Intensive efforts are being place to define effective strategies to prevent or delay AD. Recently, it has been shown that multimodal intervention of modifiable vascular and life-style risk factors could improve or maintain cognitive functioning in at-risk elderly people7. Interestingly, this multimodal intervention consisting in diet, exercise, cognitive training and vascular risk monitoring has been shown effective also in APOE ɛ4 carriers8, suggesting that early detection of APOE ɛ4 carriers could be relevant for reducing AD prevalence through adoption of these vascular and life-style recommendations.

1.Sperling, R. in 14th Annual Mild Cognitive Impairment Symposium (Miami Beach Resort, Miami.
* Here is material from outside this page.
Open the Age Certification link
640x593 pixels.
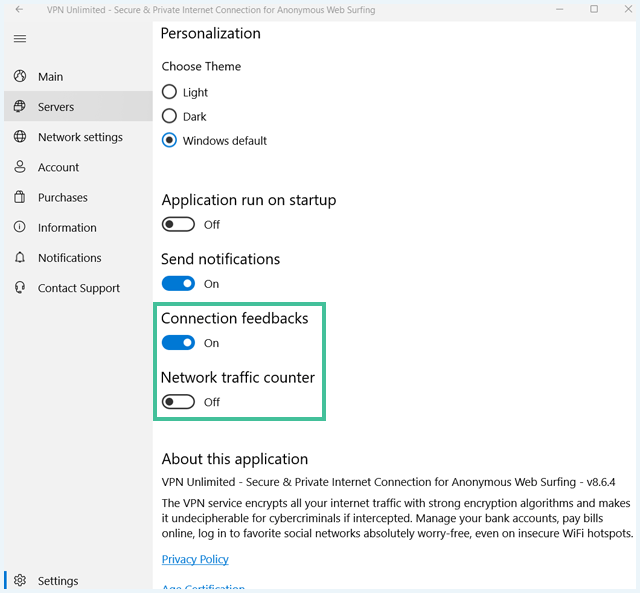[203, 588]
Florida; 2016).
2.Livingston, G. et al. Dementia prevention, intervention, and care. Lancet (2017).
3.Crous-Bou, M., Minguillon, C., Gramunt, N. & Molinuevo, J.L. Alzheimer’s disease prevention: from risk factors to early intervention. Alzheimer’s research & therapy 9, 71 (2017).
4.Reiman, E.M. et al. Alzheimer’s Prevention Initiative: a plan to accelerate the evaluation of presymptomatic treatments. Journal of Alzheimer’s disease : JAD 26 Suppl 3, 321-329 (2011).
5.Solomon, A. et al. Effect of the Apolipoprotein E Genotype on Cognitive Change During a Multidomain Lifestyle Intervention: A Subgroup Analysis of a Randomized Clinical Trial. JAMA neurology (2018).
6.Langbaum, J.B. et al. GeneMatch: A novel recruitment registry using at-home APOE genotyping to enhance referrals to Alzheimer’s prevention studies. Alzheimer’s & dementia : the journal of the Alzheimer’s Association (2019).
7.Ngandu, T. et al. A 2 year multidomain intervention of diet, exercise, cognitive training, and vascular risk monitoring versus control to prevent cognitive decline in at-risk elderly people (FINGER): a randomised controlled trial. Lancet 385, 2255-2263 (2015).
8.Rosenberg, A. et al. Multidomain lifestyle intervention benefits a large elderly population at risk for cognitive decline and dementia regardless of baseline characteristics: The FINGER trial. Alzheimer’s & dementia : the journal of the Alzheimer’s Association 14, 263-270 (2018).